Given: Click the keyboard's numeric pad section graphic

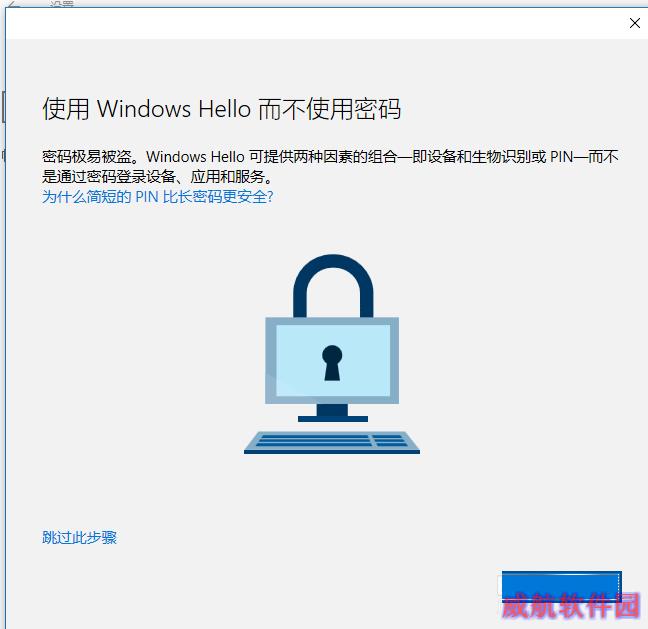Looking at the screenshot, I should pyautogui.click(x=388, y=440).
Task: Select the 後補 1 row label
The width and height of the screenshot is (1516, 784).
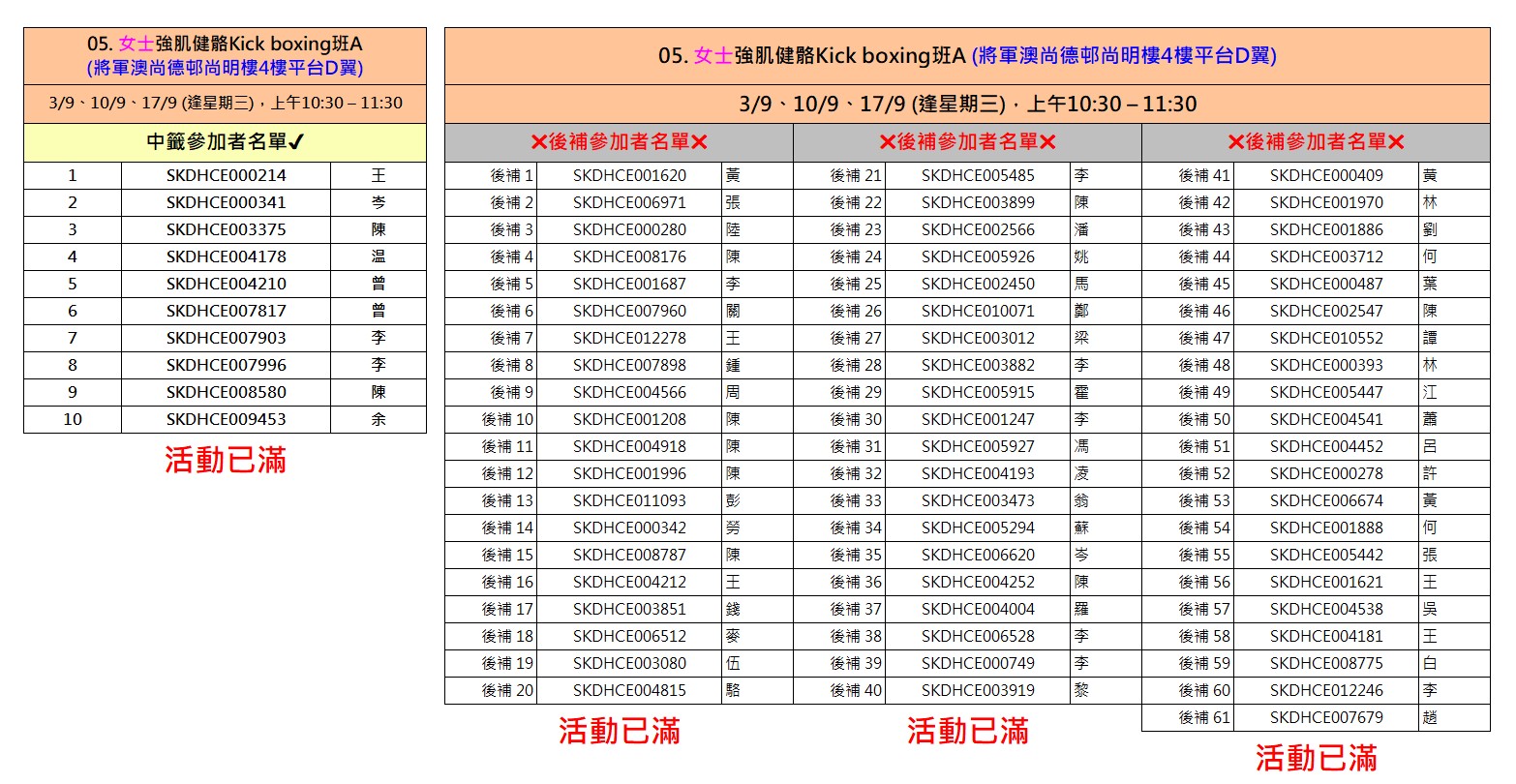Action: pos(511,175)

> [Set task] Please reproduce the entries above word for word, omitting the pictures from your reply.

> [Solution below]
Given: Click the keyboard's numeric pad section graphic

Looking at the screenshot, I should pyautogui.click(x=388, y=440).
Task: Select the 後補 1 row label
The width and height of the screenshot is (1516, 784).
Action: pos(511,175)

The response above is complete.